The religious party threatened to withdraw from the coalition Government–which is only two weeks old — if members of other parties in the Cabinet are allowed to introduce into the Knesset agenda a motion requesting a discussion on the ban. Shulamit Aloni, an Alignment member of the Knesset, indicated today that she intends to request such a debate. Emma Talmi, a Mapam deputy in the Knesset, simultaneously stated that she will request a Knesset debate on the Israel rabbinate’s stand on a recent marriage of a Karaite to a Jewish girl.

Religious Affairs Minister Zorah Warhaftig, a leader of the National Religious Party, said today that these issues should be held inside the coalition and should not be introduced in the Knesset. The coalition presidium is expected to meet shortly on these sensitive issues.


Meanwhile, B’nai B’rith lodges in other cities in Israel, outside Tel Aviv, today demanded discussion of the refusal by the Tel Aviv administration of the local B’nai B’rith building to permit Reform services in the building. At the same time, Ben-Zion Kanders, president of the B’nai B’rith here, issued a statement reiterating that the organization decided not to permit Reform services in its building. (In Washington, the world headquarters of B’nai B’rith said today it has so far received no reply from Israel to a cable inquiring for details on the issue.)

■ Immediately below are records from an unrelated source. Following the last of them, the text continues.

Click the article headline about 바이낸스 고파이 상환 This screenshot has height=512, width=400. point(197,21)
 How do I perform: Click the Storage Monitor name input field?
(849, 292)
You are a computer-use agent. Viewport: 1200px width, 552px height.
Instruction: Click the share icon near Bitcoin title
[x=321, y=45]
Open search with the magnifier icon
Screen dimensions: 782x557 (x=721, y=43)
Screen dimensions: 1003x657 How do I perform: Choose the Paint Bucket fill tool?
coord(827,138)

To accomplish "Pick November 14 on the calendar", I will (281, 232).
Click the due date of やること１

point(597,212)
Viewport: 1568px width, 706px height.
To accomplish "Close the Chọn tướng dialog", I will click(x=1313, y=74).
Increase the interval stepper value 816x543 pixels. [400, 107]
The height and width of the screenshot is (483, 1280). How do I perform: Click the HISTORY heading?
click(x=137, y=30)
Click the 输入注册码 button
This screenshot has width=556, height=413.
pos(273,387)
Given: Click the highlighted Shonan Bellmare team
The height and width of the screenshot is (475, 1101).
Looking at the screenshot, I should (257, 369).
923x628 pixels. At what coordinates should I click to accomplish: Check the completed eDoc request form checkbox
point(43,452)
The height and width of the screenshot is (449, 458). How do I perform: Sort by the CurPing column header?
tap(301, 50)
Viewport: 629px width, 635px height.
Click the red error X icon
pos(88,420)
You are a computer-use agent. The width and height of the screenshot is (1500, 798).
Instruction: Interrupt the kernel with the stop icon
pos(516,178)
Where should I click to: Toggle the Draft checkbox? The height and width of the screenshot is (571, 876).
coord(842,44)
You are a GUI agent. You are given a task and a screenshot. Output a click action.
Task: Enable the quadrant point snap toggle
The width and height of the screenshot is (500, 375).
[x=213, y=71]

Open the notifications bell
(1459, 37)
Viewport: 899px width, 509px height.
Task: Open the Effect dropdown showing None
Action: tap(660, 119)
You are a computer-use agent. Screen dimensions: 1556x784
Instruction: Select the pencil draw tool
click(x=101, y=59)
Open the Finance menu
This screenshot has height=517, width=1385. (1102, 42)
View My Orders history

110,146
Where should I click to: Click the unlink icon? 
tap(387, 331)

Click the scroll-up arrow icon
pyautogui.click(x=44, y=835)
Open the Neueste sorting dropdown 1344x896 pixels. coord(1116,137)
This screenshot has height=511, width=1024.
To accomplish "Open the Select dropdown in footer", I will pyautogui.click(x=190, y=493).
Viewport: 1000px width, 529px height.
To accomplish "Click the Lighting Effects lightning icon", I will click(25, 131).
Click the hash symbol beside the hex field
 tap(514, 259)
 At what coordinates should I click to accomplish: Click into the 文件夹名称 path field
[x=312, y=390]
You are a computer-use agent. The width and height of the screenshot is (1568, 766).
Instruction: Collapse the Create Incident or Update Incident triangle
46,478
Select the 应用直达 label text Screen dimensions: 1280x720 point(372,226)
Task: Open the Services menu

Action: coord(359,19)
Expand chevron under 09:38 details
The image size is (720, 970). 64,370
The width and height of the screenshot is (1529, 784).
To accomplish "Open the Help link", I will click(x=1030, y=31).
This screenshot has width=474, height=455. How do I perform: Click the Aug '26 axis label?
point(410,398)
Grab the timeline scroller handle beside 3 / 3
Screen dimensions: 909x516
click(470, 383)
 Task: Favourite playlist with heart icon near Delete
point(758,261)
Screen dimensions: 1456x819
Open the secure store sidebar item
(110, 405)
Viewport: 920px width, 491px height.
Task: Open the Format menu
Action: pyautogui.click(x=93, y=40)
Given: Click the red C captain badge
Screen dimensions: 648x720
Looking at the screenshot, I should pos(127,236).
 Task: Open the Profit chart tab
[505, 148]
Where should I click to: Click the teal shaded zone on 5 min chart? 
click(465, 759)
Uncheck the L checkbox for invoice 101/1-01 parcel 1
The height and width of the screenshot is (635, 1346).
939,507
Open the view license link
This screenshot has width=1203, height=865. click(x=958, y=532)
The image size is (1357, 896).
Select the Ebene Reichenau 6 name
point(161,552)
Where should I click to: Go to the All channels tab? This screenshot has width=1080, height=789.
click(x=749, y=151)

A spokesman for ZOA House here confirmed that the management of the building, established by the Zionist Organization of America, had turned down a request for the holding of Reform services on its premises. He said that the ZOA House had been created as a cultural center and had not been intended to serve as a synagogue.

Noting that the ZOA had members from all three branches of Judaism, the ZOA spokesman said that the organization would not take any position favoring any one branch. He stressed that the ban on services was not directed specifically against the Reform religious movement.

A leader of the Reform movement said that the reason ZOA House had banned Reform services is because the management of ZOA House fears it may lose its kashruth certificate from the Israel Chief Rabbinate. Such loss, it was alleged, would deprive the ZOA House of income from weddings and banquets.

Sources in the Religious Affairs Ministry, controlled by the Orthodox movement, were quoted today as saying that Reform and other Jewish congregations needing financial help to build or acquire their own places of worship could get such aid from the Ministry of the Interior, in the same way that Orthodox congregations get such aid. However, Reform leaders replied that none of the Reform congregations in Israel ever got “a single thing from the Ministry for Religious Affairs.”

At Ashkelon, where the new Conservative congregation was denied room for services at the WIZO headquarters there, it was said today that Conservative worshipers plan to hold outdoor Sabbath services next weekend.